Description du problème >> Poursuivez le texte sur les prêts garantis par l’État et les échéances qui attendent les entreprises, à partir de sa dernière phrase.

LA RÉGION COMME « BONNE ÉCHELLE »
Depuis le début de la pandémie, l’État a mobilisé 500 milliards d’eu- ros dont 300 milliards de prêts garantis par l’État (PGE). Comme son nom l’indique, le PGE est un « prêt » et l’argent avancé devra être remboursé. Et pour le président du MEDEF Grand Est, c’est là que réside le plus grand risque pour les deux années à venir : « Il y a trois grands rendez-vous qui se profilent : le premier est celui des mois de septembre et octobre, car quand on perd de l’argent au quotidien, est-ce que l’on est capable de survivre plusieurs mois ? Le deuxième est celui de mars / avril avec les échéances de remboursement PGE. Aujourd’hui, les entreprises sont sous morphine, quelles sont celles qui vont pouvoir rembourser ? La troisième échéance est celle de la rentrée 2021, où à mon sens, il risque d’y avoir la vague la plus forte. »

Données fournies >>
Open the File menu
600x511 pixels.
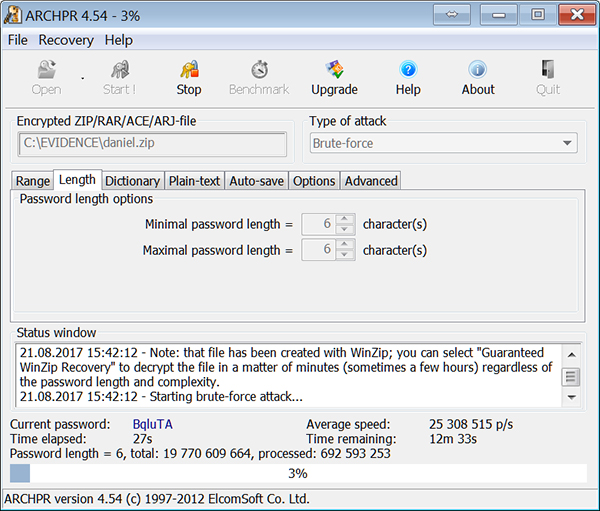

Réponse rédigée >>
Pour Emmanuel Macron, retrouver une indépendance économique, ne pourra s’effectuer sans obéir à sa célèbre maxime du « en même temps » : celle d’une prise de décision à l’échelle locale, la crise du Covid ayant démontré que la gestion de l’épidémie ne pouvait être appréhendée de la même manière dans le Grand Est ou en Nouvelle Aquitaine, mais aussi grâce à une gestion à l’échelle européenne. « La Région c’est la bonne échelle », note Bruno Arcadipane. « Elle a prouvé, avec les prises de décision du Président de Région mais aussi des corps intermédiaires, qu’elle était en mesure d’apporter des réponses très concrètes. »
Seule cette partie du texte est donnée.